#### Action item
Lift out all lines below that contain "link".

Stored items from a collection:
--- START ---

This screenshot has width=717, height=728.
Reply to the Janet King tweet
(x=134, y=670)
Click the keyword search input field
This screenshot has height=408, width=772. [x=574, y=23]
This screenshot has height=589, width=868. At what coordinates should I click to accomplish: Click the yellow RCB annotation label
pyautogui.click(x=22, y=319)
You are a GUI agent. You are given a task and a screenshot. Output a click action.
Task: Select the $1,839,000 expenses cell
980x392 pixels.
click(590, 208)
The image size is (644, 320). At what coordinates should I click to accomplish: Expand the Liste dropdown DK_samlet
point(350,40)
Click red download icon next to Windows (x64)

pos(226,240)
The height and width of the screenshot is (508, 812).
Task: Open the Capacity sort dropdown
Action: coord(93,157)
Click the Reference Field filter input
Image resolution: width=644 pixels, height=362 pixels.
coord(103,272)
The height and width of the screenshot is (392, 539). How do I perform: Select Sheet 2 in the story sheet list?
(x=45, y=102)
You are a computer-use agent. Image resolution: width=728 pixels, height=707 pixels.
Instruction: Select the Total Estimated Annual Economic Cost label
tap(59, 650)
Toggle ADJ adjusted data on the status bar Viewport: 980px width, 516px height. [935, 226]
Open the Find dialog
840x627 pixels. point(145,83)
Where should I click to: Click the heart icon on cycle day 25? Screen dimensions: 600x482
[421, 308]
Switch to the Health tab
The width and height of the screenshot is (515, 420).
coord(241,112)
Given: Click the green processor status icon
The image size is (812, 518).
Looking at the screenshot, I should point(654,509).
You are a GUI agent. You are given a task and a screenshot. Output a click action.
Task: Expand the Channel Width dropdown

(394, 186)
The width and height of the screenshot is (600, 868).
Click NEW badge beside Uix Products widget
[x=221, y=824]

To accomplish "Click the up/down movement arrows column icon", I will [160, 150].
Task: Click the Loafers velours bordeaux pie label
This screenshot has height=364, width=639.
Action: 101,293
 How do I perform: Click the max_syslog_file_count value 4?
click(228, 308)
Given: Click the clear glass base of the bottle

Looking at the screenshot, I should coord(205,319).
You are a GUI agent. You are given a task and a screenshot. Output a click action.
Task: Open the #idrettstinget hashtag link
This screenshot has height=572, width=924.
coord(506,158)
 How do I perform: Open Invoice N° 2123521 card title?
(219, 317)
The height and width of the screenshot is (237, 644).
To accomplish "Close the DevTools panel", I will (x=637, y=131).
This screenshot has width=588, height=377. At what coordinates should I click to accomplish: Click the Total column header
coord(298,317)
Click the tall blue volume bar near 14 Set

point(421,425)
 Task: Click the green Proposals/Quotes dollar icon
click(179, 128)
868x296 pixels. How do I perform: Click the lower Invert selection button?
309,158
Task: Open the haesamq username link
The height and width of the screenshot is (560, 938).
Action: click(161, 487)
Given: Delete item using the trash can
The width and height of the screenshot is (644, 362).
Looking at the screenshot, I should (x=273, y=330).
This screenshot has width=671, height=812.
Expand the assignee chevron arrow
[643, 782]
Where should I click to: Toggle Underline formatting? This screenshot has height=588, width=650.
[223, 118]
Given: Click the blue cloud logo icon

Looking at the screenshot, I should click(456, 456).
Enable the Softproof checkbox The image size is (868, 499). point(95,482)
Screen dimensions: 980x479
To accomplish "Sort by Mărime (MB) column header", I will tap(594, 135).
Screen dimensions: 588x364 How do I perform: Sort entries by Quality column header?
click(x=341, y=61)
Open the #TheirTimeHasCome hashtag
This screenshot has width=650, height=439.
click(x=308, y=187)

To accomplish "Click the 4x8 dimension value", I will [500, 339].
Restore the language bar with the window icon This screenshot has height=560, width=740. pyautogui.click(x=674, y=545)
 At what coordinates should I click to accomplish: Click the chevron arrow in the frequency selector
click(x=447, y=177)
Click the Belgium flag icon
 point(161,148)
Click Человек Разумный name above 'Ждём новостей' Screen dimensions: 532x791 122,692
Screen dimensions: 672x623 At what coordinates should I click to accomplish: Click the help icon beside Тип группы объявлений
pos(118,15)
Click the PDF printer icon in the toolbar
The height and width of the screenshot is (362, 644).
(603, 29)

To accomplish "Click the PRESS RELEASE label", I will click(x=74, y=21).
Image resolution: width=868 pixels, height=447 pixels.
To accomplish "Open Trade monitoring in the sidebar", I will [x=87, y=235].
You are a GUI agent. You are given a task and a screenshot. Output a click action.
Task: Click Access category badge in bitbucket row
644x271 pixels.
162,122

--- END ---

#### Solution
Task: Open the #idrettstinget hashtag link
Task: Open the haesamq username link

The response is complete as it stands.